TOYOTA GAZOO Racing New Zealand motorsport manager Nicolas Caillol, who saw Liam Lawson’s skills evolve in two seasons of the domestic Castrol Toyota Racing Series, says it’s going to be hard for any F1 team manager not to be talking about an F1 future for the young Kiwi.
It was a dream weekend at the Singapore GP for the 2019 TRS champion, with his family there to watch, on what he has described as his favourite simulator track.
Despite some configuration changes, it remains the hardest race on the F1 calendar with the challenging track and is a race run in brutally humid and hot conditions.
Lawson, however, raised the bar again, qualifying a fine tenth to make Q3 for the first time before settling into the midfield in the race after a cautious start.

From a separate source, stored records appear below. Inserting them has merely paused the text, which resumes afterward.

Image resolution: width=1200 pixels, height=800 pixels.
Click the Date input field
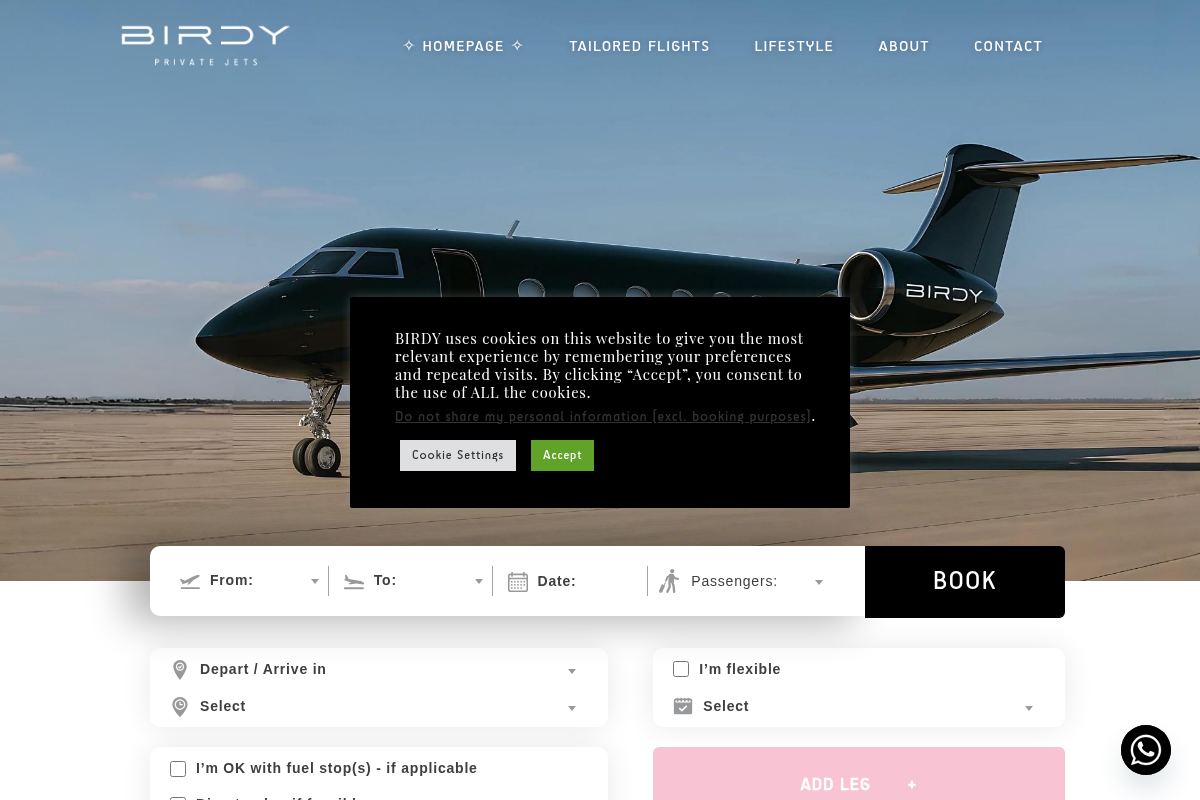571,581
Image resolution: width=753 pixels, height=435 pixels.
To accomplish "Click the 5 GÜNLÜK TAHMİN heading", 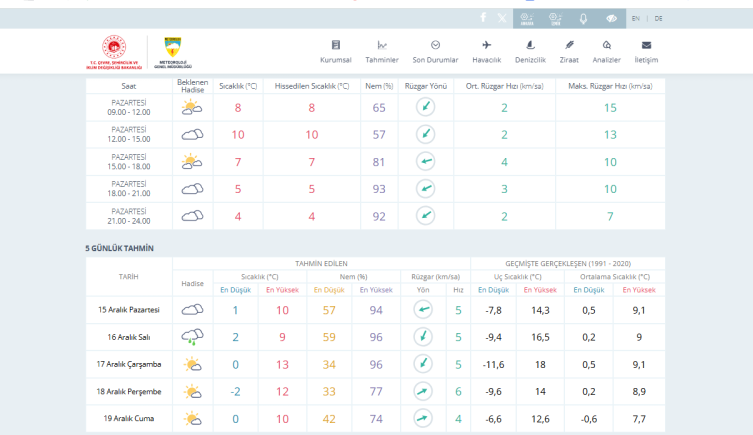I will (120, 248).
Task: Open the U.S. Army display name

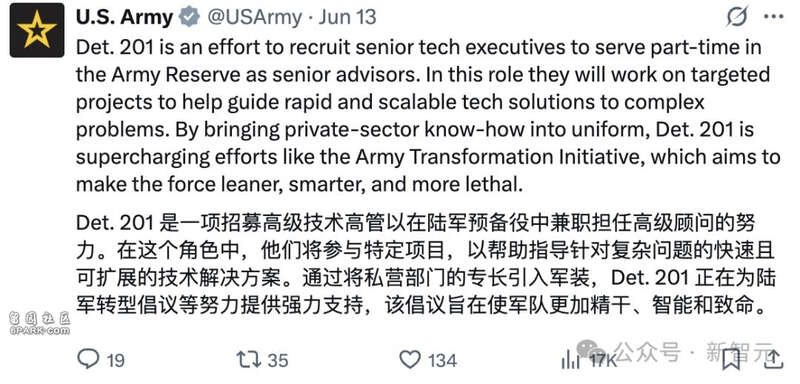Action: click(x=124, y=18)
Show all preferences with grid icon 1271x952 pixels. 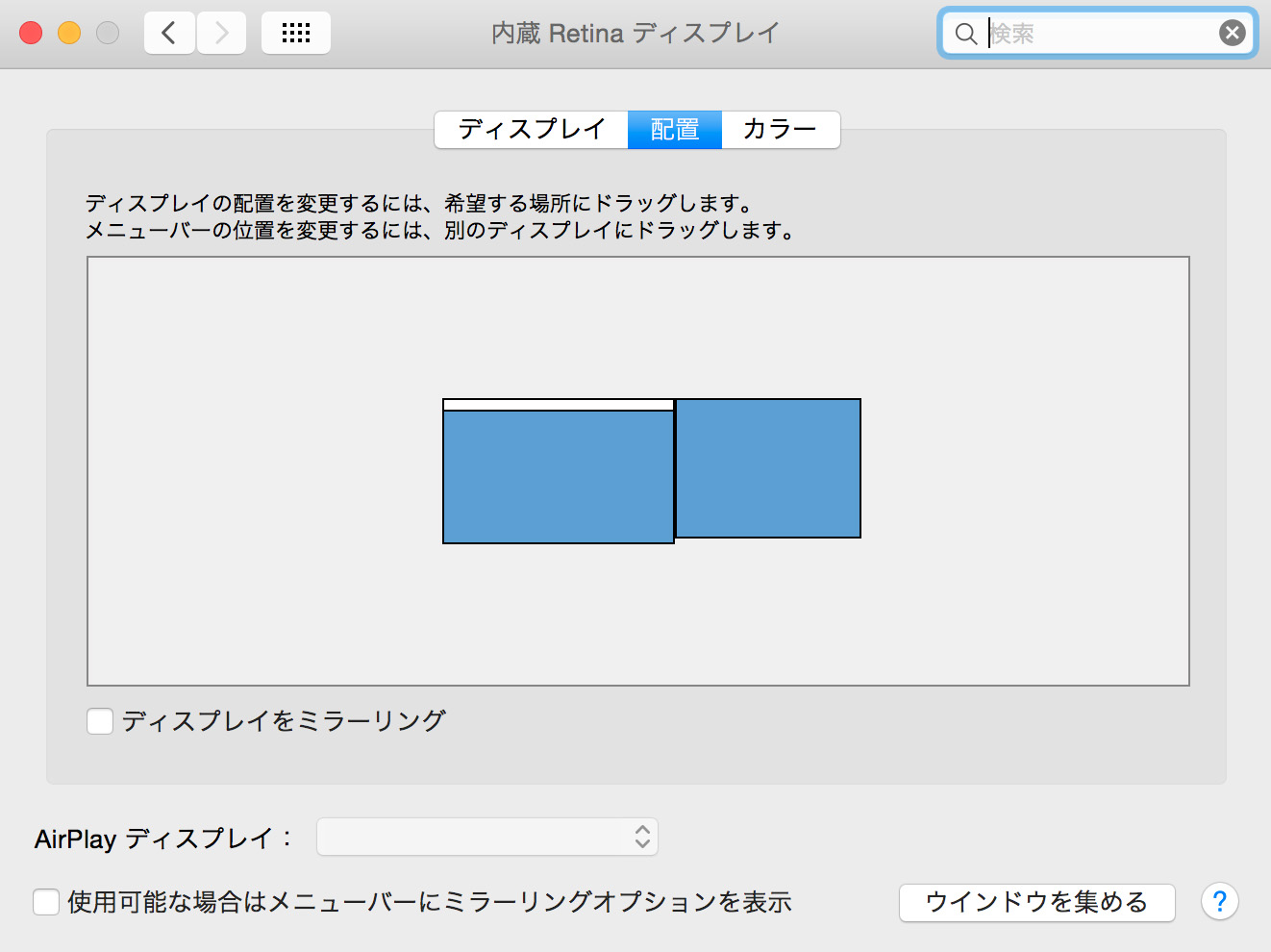(x=296, y=34)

Teammate Yuki Tsunoda made it no further than the first lap after Singapore’s usual first lap dramas put paid to his race. Lawson drove his way into the top ten in a chaotic race and George Russell’s late crash from third place elevated him to ninth.
That meant he became the first driver in the history of the Singapore GP to score his debut F1 points at the track. At the same time he put his name in the history books as the sixth New Zealander to score F1 world championship points after Bruce McLaren, Chris Amon, world champion Denny Hulme, Howden Ganley and fellow TRS graduate, Brendon Hartley.
TOYOTA GAZOO Racing New Zealand’s Nico Caillol, who knows Lawson well from his two seasons in the Castrol TRS championship, says that speaks volumes for the 21-year-old’s ability.
“Singapore is acknowledged by most to be the toughest challenge of the season for the F1 drivers so to shine there is tough even when you are experienced in Formula One,” he said.
“Liam absolutely shone over the weekend and he’s given the bosses at Alpha Tauri, and we suspect a few other Formula One teams, some food for thought as they look to their driver line ups for 2024 and beyond. He’s fast becoming a hot property and there is no F1 team who will not be looking at him closely now.
“He’s another few steps closer to becoming New Zealand’s next F1 world champion.”
Four drivers including Lawson have raced for Alpha Tauri this season, with only Tsunoda scoring points in the 16 rounds thus far. Lawson now has two points after three races while both the injured Daniel Ricciardo and sacked Dutchman Nyck de Vries have failed to score.